What number of lines in the material contain the word "field"? Give that number alone.
※
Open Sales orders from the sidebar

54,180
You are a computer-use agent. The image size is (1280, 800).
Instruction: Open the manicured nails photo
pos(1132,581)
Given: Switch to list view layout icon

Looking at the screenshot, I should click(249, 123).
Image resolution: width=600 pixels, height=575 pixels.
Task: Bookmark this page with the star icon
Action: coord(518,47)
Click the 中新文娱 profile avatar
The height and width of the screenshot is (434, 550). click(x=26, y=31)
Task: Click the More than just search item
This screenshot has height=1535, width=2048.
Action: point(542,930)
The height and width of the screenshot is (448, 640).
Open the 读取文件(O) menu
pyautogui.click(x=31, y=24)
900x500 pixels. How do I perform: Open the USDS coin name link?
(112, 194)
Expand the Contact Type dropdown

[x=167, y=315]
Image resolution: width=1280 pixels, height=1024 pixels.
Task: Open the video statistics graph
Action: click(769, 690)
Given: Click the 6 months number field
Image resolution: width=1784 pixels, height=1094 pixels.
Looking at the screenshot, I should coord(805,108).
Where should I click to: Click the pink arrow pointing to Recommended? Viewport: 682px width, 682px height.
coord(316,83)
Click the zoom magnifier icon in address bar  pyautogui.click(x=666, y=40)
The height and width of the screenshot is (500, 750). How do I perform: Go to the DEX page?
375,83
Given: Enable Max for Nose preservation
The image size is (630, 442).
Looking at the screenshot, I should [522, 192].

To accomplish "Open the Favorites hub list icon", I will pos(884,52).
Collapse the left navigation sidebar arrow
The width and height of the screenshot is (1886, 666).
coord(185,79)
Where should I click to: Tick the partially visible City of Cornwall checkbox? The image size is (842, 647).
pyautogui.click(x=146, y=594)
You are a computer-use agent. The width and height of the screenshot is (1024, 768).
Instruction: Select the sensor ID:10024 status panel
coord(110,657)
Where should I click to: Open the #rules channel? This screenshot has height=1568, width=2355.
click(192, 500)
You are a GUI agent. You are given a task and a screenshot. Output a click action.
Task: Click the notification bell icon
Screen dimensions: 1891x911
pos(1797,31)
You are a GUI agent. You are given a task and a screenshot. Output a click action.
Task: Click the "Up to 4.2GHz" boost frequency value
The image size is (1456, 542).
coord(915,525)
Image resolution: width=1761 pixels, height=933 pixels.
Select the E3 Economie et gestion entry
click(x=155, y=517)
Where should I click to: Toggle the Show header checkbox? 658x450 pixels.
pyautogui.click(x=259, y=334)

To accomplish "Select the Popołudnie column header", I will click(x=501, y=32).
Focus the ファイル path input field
※
TASK SOLUTION
2